PÎTRES
1919 - 1940
(suite de la lecture des registres du conseil
municipal commencés en 1793)
(voir Pîtres sous la Révolution)
(voir Pîtres d'un Empire à l'autre)
(voir Pîtres entre 2 guerres)
La guerre 14-18 laisse peu de traces dans les registres : quelques demandes d’assistance de familles de soldats, des collectes pour le front, la demande de récupérer le boulanger et le maréchal-ferrant. Même pas de traces de cérémonies de victoire en novembre, mais en 1919 est lancé le projet d’un monument aux morts, comme cela est en train de se faire dans la France entière (un article lui sera consacré dans le prochain numéro).
Municipalité : nombreuses crises
Paul Fréret, patron des clôtures Fréret (voir n°2), est maire depuis 1910. En 1920, a réélection ne semble pas acquise, car
c'est Albert Roze, le meunier, qui arrive en tête au premier tour (les
conseillers élisent le maire). Mais au deuxième tour se présente Jean Meslin,
qui rafle toutes les voix (sauf une…), et refuse le mandat, acceptant
d'être l’adjoint de Paul Fréret qui venait derrière lui. Tour de passe-passe ?
Trois ans plus tard, en 1923, (sans même que le registre du conseil en fasse
mention!), le conseil est dissous par
décision du Ministère de l'Intérieur, qui nomme une délégation spéciale,
présidée par Paul Fréret ayant Jean Meslin et
Auguste Bélissent comme adjoints, donc
finalement très peu de changement : pourquoi cette dissolution dans ce cas
? Le mystère risque de rester entier.
Est-ce Albert Roze qui posait problème?
Après quelques recherches sur l'Internet, cet extrait du Journal Officiel... |
En tout cas, il ne sera pas réélu conseiller, alors que
Paul Fréret redevient maire, et Jean Meslin adjoint.

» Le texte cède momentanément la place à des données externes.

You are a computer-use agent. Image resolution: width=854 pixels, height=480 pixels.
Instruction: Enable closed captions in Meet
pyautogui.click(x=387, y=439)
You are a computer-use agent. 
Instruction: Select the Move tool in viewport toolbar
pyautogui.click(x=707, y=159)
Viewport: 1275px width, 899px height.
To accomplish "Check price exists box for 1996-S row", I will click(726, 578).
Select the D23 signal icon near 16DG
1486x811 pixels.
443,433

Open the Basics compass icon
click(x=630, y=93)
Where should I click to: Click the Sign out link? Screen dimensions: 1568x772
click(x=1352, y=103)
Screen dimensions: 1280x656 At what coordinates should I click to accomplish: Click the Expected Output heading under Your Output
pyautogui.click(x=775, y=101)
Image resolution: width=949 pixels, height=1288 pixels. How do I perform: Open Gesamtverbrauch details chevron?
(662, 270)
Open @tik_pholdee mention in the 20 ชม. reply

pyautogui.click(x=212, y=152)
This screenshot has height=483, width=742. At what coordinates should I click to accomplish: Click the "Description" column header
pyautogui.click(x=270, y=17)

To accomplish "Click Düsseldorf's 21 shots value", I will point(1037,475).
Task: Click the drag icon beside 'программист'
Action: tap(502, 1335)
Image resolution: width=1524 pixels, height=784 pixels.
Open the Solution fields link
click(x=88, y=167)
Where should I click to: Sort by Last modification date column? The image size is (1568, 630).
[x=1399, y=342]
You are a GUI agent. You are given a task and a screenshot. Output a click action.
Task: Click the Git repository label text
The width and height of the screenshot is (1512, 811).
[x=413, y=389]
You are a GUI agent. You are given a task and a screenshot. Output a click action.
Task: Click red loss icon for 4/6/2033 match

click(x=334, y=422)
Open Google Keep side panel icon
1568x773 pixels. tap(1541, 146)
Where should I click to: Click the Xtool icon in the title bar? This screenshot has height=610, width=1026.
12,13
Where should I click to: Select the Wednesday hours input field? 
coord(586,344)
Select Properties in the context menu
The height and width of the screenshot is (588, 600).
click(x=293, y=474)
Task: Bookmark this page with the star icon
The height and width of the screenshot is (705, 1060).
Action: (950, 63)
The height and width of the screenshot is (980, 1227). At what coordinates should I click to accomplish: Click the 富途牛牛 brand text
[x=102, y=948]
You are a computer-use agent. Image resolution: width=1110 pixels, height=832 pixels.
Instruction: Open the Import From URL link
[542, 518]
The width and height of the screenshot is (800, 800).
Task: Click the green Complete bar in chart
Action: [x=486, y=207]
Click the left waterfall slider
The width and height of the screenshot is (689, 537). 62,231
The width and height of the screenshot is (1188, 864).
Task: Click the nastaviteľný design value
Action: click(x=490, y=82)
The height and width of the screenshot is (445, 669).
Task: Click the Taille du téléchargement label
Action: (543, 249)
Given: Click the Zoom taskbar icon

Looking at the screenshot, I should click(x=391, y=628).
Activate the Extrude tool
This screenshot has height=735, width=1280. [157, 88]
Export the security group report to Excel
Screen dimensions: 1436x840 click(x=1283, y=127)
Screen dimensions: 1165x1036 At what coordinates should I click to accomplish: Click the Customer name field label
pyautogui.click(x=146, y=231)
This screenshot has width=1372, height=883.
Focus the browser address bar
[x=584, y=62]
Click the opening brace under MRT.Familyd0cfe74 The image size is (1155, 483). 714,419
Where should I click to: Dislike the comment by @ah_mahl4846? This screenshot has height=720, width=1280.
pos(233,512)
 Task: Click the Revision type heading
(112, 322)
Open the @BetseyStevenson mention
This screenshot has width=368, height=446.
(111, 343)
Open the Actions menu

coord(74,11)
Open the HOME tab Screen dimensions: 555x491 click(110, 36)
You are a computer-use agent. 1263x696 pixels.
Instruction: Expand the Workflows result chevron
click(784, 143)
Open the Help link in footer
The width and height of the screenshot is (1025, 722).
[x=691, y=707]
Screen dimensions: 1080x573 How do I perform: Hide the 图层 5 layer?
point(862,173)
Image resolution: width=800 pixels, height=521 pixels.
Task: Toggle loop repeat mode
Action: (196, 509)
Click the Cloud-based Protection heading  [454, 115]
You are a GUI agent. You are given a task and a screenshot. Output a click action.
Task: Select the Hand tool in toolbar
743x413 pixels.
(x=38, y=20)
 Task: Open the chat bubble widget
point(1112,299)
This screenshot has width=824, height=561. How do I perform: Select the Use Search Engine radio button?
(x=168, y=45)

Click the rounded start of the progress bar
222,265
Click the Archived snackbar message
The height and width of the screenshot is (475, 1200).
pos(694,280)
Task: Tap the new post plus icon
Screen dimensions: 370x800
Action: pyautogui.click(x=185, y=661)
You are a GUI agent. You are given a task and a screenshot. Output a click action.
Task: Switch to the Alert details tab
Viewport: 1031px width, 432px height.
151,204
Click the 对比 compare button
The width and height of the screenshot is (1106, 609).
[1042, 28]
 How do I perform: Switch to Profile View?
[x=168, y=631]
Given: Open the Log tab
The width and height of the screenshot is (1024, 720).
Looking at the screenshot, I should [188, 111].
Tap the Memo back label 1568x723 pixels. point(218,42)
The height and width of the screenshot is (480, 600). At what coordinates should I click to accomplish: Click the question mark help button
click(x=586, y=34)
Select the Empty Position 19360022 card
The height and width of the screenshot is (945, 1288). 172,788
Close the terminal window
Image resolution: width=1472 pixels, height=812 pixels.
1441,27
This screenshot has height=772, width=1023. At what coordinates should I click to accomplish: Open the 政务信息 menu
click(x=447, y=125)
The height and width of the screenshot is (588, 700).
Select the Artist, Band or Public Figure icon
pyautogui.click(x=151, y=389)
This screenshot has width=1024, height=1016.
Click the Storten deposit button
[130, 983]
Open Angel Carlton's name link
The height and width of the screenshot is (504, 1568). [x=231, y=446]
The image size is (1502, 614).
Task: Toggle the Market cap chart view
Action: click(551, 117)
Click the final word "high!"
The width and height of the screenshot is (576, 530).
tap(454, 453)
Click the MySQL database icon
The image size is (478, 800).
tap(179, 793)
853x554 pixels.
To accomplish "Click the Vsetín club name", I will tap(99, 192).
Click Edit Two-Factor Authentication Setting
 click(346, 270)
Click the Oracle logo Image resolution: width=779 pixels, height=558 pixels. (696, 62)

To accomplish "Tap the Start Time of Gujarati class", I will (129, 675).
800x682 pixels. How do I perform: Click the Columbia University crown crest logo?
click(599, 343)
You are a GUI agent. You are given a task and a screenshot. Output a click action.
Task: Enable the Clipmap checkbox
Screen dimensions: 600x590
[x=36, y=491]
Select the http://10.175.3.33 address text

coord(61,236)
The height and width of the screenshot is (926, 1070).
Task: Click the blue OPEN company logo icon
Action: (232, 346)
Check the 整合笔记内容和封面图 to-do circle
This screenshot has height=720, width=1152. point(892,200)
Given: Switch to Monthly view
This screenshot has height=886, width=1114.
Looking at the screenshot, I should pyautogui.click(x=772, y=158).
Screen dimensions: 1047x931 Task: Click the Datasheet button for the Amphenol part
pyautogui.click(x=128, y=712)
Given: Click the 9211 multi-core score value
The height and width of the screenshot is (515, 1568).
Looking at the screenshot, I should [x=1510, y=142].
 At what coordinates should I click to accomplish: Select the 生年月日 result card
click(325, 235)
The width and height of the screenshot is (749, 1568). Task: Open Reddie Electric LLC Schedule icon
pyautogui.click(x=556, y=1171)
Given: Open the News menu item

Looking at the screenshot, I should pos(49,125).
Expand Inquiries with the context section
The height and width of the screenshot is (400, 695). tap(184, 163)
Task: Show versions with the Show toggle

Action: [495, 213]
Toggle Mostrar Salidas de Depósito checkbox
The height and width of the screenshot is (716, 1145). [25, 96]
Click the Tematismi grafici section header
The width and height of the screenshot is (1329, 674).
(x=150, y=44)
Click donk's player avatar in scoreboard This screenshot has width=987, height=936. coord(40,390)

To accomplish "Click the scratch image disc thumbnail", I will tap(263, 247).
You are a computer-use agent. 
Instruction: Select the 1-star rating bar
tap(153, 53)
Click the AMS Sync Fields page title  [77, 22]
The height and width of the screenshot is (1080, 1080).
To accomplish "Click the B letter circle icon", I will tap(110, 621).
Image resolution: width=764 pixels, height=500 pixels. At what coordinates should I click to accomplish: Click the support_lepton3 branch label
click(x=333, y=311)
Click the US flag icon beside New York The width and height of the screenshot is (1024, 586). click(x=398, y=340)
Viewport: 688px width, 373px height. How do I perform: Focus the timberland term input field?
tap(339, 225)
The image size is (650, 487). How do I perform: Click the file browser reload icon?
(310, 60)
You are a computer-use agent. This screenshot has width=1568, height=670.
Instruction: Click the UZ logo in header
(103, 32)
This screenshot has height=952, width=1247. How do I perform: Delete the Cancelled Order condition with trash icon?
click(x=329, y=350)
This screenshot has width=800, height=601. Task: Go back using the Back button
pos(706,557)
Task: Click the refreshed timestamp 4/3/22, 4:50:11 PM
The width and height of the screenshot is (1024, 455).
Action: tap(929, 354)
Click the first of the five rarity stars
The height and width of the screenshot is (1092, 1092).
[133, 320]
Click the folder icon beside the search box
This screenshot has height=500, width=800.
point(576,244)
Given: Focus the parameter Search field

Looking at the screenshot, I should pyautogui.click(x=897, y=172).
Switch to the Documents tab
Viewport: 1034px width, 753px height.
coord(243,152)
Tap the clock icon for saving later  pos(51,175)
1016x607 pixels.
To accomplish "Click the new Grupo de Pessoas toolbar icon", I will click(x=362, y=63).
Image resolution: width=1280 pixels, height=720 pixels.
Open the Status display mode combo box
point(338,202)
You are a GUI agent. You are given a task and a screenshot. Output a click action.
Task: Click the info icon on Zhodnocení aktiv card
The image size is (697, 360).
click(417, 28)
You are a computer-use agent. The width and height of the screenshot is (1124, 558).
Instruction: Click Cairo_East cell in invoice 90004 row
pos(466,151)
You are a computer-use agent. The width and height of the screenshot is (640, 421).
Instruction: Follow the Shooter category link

Il reste maire en 1925,
mais démissionne en décembre 1926, remplacé par Jean Meslin avec Pierre
Delafosse (le nouveau meunier) pour adjoint, lui-même ayant refusé ce poste.
Une nouvelle crise a lieu en 1932, avec la démission de la totalité du Conseil municipal, obligeant à de nouvelles élections, qui reconduisent un conseil dans lequel on ne trouve plus Pierre Delafosse.
En 1935 Jean Meslin est réélu, avec pour adjoint A.Vallée. Il démissionne en 1939, peu avant les élections municipales, et Paul Fréret redevient maire. Il est "démissionné" en septembre 1941 par le sous-préfet, et personne n'acceptant de le remplacer, le ministre "considérant qu'il n'est pas possible de constituer une municipalité après la démission du maire, considère le conseil municipal comme dissout et prévoit une délégation spéciale*"
* Le régime de Vichy voulait des municipalités qui ne lui soient pas
hostiles ; les autres étaient destituées et remplacées par une « délégation
spéciale ».
Le président en sera Roger Harlé,
patron de la cartoucherie, assisté de Paul
Fréret, André Meslin, et R. Lefebvre. Le décret émane de Vichy, le 24
septembre, et est signé de Pierre Pucheu, qui dans une adresse aux habitants
écrit qu'il faut "considérer avec
reconnaissance l'œuvre accomplie par les précédentes municipalités … que les
regards de tous soient fixés sur la France et tous les efforts tendus à son
service sous la conduite du Maréchal Pétain."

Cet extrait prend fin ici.